V.  The Broader Implications

This was more than one worker’s victory. It set important principles that will benefit other workers with complex, multi-system injuries.

  1. Ownership redefined: WCB’s responsibility extends beyond the original diagnosis to the physical consequences of accepted compensable conditions. Workers with accepted psychological injuries whose conditions produce secondary physical symptoms — vomiting, cardiovascular effects, sleep disruption, and others — should understand that WCB’s responsibility may extend to physical injuries those symptoms cause.

  2. Treating clinician evidence elevated: This decision reinforces that functional, hands-on clinical opinions carry decisive evidentiary weight. A surgeon who has operated on a worker and formed a clinical opinion about the mechanism of the injury is in a fundamentally stronger position than a consultant who has read the file. Advocates should always identify and present the treating clinician’s opinion as the primary evidentiary anchor.

  3. Anatomy is not destiny: The presence of a congenital or pre-existing anatomical factor does not automatically defeat a secondary injury claim. What matters is what caused the injury to develop in this worker at this time. Where the answer to that question is a compensable condition, the claim belongs.

  4. Causation chains matter: Complex multi-step causation — PTSD causes vomiting, vomiting causes hernia — is fully recognised under WCB policy. Advocates should not be discouraged by causal complexity. If each link in the chain is supported by evidence, the chain holds.


VI.  Advocacy Lessons

Several advocacy lessons can be drawn from this case.

  • Map the causal chain explicitly. In secondary condition cases, the causal chain must be set out step by step, with evidence supporting each link. The chain here was: compensable PTSD → recurrent vomiting → elevated intra-abdominal pressure → inguinal hernia. Each step was supported by medical evidence. Advocates must build and present each link clearly.

    • Lead with the treating clinician. In cases where WCB has relied on a paper review, the treating or operating clinician’s opinion is the most powerful counter-evidence available. It should be obtained, presented prominently, and its superiority over a desk review argued directly and forcefully.Confront the congenital argument head-on. WCB’s reliance on congenital or pre-existing factors to defeat secondary condition claims is a recurring tactic. Advocates must address it directly: the presence of a predisposition does not cause an injury. What caused this injury, in this worker, at this time, was the compensable condition. That is the question, and it must be answered clearly.
    • Persistence pays off. This case required careful preparation of a multi-step causal argument and the willingness to take on WCB’s medical consultant opinion with the authority of a treating surgeon. That effort was rewarded. Workers with complex secondary conditions should never accept a denial without exploring whether the causal chain can be built and argued.

VII.  Conclusion

This was a significant victory for a worker whose physical injury was a direct consequence of his accepted compensable PTSD. WCB’s denial — based on a congenital factor and a paper review by a consultant who had never examined him — did not reflect the clinical reality of what had happened to his body. The Appeals Commission corrected that, giving proper weight to the surgeon’s direct assessment and recognising the full causal chain from compensable condition to secondary injury.

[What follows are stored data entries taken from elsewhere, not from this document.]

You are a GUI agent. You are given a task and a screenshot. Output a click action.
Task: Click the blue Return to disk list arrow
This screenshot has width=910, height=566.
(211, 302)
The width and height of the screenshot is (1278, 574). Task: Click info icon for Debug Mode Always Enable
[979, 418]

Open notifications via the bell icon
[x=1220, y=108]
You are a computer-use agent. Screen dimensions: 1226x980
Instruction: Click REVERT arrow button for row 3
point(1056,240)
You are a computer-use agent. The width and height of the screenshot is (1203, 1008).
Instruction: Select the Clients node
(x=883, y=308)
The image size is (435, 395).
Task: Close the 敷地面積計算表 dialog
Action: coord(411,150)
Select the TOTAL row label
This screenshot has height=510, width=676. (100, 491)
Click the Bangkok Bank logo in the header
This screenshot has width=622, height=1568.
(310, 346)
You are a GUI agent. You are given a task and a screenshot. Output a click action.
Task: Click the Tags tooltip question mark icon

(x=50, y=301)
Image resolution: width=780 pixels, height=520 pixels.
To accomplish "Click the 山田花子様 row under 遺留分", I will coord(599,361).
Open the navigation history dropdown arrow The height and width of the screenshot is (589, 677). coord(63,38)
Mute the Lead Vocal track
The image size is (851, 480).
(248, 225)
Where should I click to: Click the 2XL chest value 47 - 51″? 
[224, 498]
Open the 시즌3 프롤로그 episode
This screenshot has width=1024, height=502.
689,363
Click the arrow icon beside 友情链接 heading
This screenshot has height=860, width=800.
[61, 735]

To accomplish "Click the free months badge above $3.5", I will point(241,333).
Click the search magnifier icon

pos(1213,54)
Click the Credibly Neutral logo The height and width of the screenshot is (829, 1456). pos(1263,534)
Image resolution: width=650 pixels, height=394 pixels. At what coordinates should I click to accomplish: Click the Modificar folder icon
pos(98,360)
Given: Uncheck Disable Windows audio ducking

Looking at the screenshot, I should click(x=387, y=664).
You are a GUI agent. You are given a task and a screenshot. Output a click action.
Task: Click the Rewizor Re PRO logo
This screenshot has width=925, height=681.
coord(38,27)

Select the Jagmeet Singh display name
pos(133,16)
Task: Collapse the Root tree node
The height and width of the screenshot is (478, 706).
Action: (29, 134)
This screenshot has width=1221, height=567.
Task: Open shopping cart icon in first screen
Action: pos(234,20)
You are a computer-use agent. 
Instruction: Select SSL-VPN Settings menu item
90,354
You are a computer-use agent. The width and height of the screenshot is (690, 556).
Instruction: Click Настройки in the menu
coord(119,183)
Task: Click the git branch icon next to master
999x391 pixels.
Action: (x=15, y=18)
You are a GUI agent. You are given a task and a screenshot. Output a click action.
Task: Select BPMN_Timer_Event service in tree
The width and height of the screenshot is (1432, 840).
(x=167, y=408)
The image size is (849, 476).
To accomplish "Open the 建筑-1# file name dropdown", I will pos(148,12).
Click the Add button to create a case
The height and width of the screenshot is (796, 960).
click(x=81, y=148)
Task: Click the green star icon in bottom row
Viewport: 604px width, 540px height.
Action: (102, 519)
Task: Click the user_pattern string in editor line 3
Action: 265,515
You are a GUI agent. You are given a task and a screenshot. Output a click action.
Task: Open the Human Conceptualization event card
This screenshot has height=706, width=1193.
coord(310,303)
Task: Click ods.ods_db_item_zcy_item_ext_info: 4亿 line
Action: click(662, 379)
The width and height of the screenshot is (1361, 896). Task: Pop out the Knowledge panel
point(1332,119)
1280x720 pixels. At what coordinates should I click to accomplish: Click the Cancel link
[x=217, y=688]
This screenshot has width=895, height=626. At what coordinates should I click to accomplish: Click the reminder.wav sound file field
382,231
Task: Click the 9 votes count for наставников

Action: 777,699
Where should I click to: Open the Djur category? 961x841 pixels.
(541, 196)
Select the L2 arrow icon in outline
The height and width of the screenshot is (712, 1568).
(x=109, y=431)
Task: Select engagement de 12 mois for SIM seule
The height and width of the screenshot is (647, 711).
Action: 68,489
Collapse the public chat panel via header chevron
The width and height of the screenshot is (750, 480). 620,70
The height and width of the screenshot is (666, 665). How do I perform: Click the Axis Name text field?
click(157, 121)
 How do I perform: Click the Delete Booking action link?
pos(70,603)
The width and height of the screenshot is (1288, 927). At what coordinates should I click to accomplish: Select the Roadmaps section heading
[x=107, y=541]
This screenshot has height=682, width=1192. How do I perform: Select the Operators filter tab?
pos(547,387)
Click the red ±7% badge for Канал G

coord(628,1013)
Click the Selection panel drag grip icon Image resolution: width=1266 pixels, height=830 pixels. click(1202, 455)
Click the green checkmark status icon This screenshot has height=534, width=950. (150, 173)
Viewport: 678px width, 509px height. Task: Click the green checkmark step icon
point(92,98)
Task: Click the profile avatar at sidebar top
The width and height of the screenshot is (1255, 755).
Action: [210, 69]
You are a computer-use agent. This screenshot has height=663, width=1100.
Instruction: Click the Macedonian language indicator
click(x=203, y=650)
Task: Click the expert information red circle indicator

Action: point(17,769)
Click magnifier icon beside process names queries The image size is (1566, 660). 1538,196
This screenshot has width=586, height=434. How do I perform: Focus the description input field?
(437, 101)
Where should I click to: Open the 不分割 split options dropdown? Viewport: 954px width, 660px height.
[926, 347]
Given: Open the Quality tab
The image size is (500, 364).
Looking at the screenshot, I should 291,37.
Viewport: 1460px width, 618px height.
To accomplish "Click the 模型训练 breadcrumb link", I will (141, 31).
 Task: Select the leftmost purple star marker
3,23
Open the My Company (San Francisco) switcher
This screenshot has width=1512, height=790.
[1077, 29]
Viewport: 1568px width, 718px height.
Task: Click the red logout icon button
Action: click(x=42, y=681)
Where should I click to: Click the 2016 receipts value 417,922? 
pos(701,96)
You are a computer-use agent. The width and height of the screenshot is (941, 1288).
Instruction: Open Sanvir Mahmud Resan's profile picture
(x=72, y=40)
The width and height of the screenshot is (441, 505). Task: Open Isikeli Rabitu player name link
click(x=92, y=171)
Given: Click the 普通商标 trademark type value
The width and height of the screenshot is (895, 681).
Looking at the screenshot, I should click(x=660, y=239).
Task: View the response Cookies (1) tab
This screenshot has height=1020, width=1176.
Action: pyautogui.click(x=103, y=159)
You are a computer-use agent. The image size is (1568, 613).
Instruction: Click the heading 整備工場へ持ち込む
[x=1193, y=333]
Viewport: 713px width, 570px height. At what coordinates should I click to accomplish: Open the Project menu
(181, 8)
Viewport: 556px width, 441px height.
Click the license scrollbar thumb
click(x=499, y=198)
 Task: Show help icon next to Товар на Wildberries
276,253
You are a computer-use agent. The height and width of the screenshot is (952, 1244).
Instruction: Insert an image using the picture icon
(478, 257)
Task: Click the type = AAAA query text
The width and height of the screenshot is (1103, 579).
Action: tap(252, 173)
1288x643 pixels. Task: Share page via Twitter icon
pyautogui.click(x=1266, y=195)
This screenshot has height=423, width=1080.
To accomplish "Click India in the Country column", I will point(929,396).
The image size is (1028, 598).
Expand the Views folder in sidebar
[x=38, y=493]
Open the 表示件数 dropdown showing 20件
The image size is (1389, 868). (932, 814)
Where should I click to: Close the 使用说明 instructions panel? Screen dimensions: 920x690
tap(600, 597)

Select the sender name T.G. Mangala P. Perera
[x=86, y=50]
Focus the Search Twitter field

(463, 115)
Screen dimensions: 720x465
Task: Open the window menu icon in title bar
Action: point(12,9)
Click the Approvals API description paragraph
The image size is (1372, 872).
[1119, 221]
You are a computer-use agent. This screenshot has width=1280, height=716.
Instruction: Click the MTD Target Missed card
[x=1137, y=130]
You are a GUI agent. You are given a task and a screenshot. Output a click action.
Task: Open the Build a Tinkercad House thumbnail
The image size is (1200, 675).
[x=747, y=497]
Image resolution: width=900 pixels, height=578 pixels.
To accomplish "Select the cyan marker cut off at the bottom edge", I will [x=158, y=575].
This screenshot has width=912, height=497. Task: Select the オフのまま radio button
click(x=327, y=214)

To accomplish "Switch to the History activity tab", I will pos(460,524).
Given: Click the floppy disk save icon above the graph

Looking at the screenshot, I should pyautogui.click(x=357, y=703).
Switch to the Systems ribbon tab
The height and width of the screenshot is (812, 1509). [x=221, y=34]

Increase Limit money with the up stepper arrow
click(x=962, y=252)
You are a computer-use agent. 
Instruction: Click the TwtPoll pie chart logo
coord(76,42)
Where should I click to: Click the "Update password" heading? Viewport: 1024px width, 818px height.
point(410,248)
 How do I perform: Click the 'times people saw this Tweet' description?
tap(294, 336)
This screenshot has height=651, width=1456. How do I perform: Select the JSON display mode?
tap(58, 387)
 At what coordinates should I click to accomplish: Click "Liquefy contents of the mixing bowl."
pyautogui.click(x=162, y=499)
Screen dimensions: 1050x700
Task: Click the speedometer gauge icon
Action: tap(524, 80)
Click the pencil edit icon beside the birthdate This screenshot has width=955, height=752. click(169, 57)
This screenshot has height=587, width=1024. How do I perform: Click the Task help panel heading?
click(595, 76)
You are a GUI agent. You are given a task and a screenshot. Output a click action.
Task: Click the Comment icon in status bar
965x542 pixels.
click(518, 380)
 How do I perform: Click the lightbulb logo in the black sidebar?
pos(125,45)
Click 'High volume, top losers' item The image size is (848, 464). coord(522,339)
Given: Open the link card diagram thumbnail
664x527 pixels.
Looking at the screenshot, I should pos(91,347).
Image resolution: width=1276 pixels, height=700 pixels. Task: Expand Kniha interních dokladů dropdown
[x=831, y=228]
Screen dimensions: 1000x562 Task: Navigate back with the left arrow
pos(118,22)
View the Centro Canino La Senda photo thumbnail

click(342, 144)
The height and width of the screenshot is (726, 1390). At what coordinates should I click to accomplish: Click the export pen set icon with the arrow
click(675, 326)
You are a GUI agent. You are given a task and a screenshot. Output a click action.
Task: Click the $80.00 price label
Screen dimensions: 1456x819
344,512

At Blue Collar Consulting, we are proud to have built and presented the case that secured this result. It is proof that WCB’s responsibility extends beyond the original diagnosis — and that with careful preparation, the right medical evidence, and a clear causal argument, even complex secondary condition claims can and should be won.

This case underscores a truth that too many injured workers do not know: when a compensable injury sets off a chain of physical consequences, WCB owns that chain. Blue Collar Consulting exists to ensure that principle is applied, argued, and enforced — no matter how indirect the path from workplace trauma to physical injury may appear.